Cos’è cambiato veramente nei mercati a tal punto da causare l’inversione del sentimento positivo sulla ripresa (nonostante le ombre sempre presenti) che fino a poco tempo fa era guidato dai listini azionari europei, con il CAC 40 francese in grado persino di registrare nuovi massimi storici? Ad oggi, come possiamo osservare dal grafico sottostante, entrambi i due principali listini americani scambiano in territorio negativo, con il Nasdaq 100 al -2,60% e lo S&P 500 al -1,66%, mentre in Europa, tra i principali indici, solamente quello italiano scambia leggermente sotto la parità (dove bisogna anche ricordare l’effetto negativo dello stacco dei dividendi del 24 aprile).
La principale risposta potrebbe risiedere sulle nuove ventate di preoccupazioni generate dalle turbolenze bancarie. Wall Street, reduce dalla sua peggior seduta da un mese a questa parte, viene ad essere penalizzata dalle preoccupazioni per la solidità delle banche statunitensi. I riflettori sono stati puntati soprattutto su First Republic Bank, ieri in flessione di un altro 29,8% dopo essersi quasi dimezzata il giorno prima – portando così a circa il 95% la perdita dall’8 marzo scorso. Se la caduta di martedì viene ad essere imputata al crollo dei depositi, diminuiti del 40% nel primo trimestre, la flessione di ieri è stata generata da un articolo di Bloomberg secondo cui le autorità di regolamentazione bancaria statunitensi starebbero valutando la possibilità di declassare le valutazioni sulla banca in questione, una mossa che potrebbe limitarne l’accesso agli strumenti di prestito della Federal Reserve.
Situazione che ha innescato preoccupazioni sui mercati globali in una modalità di risk off che è proseguita anche nella sessione asiatica notturna. Tuttavia, sebbene la notizia abbia generato apprensioni va anche rilevato che l’indice delle banche regionali (KRE) è riuscito a chiudere la seduta di ieri in rialzo, sostenuto dal rally delle azioni di PactWest Bancorp, dopo che la banca ha dichiarato di aver registrato afflussi di depositi nell’ultimo mese.
Il 21 aprile, Moody’s ha declassato diverse banche. L’elenco completo contiene un gruppo ormai familiare di banche che erano tra le peggiori performance a metà marzo, riflettendo preoccupazioni particolarmente elevate per i depositi non assicurati e le perdite non realizzate.

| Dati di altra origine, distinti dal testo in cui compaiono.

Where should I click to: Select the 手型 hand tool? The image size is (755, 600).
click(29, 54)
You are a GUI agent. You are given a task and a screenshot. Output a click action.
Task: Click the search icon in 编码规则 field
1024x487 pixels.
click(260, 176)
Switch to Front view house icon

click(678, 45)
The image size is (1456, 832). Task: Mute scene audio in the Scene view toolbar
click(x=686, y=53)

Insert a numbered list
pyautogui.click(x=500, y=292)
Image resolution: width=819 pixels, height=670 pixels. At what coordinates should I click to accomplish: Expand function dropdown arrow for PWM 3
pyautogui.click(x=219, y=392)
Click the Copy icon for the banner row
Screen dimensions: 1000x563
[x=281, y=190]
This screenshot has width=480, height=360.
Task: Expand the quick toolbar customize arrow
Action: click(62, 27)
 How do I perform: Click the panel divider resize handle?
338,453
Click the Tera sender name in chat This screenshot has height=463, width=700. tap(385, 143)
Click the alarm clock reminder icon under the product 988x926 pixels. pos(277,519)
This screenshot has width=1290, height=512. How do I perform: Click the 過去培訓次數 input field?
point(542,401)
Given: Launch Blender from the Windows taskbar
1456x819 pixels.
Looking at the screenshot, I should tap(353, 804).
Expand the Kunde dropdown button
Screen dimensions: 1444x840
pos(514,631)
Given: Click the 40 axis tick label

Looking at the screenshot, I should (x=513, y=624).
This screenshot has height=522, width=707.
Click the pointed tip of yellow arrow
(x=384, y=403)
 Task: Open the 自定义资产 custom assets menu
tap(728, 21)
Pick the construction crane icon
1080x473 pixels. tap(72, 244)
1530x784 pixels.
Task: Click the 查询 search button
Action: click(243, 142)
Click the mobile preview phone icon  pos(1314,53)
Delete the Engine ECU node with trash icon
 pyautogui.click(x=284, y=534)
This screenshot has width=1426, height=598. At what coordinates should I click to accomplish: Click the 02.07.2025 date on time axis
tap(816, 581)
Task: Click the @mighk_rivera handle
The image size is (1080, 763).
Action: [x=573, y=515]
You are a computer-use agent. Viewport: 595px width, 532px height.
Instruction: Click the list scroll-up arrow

Moody’s protagonista in negativo anche in Italia, generando pressioni sul comparto bancario, dopo che l’agenzia di rating americana avrebbe riportato l’Italia quale unico Paese in copertura a rischiare di perdere l’investment grade nei giudizi della società di rating. Tutto questo mentre in Europa, la Commissione europea ha ieri pubblicato una proposta, ancora non legge, aggiornata di riforma delle norme sulla stabilità finanziaria. Il nuovo quadro è accompagnato anche da un regime di applicazione più severo per i Paesi che devono affrontare sfide sostanziali in materia di debito pubblico, con gli scostamenti dal percorso di aggiustamento fiscale concordato che potrebbero aprire di default l’apertura di una procedura per disavanzo eccessivo. I prossimi step, tra insoddisfazioni in molti paesi, vedono il Consiglio dell’UE e il Parlamento dare il loro consenso. La scadenza di fine anno sembra essere ambiziosa.
I solidi report tecnologici, un tempo veri protagonisti della tendenza del mercato, non sono stati sufficienti a sollevare l’umore generale. Sebbene sia ancora prematuro per tirare le somme, alcuni interessanti spunti sembrano venire al pettine. La spesa per i consumi sembra rallentare, ma in modo graduale, mentre la spesa per i servizi rimane forte. A quest’ultimo proposito, diverse compagnie aeree hanno riportato una forte domanda di viaggi, che continua a riprendersi dalla pandemia. La stessa Visa ha dichiarato di ritenere che i consumatori siano ancora in buona forma e ha sottolineato la forza dei viaggi e dell’intrattenimento. Le aziende sembrano prepararsi a una crescita più lenta e, di conseguenza, stanno adottando iniziative di riduzione dei costi per proteggere la redditività.
Con i mercati che si prestano ad entrare nel mese di maggio, ovvero nei sei mesi, stagionalmente parlando, più deboli dell’anno sarà interessante osservare la risposta dei mercati in un contesto che sembra spostarsi sempre di più da timori inflazionistici a quelli di recessione. I segnali sono presenti, soprattutto sul mondo obbligazionario, ma la risposta del mondo azionario non è così assodata.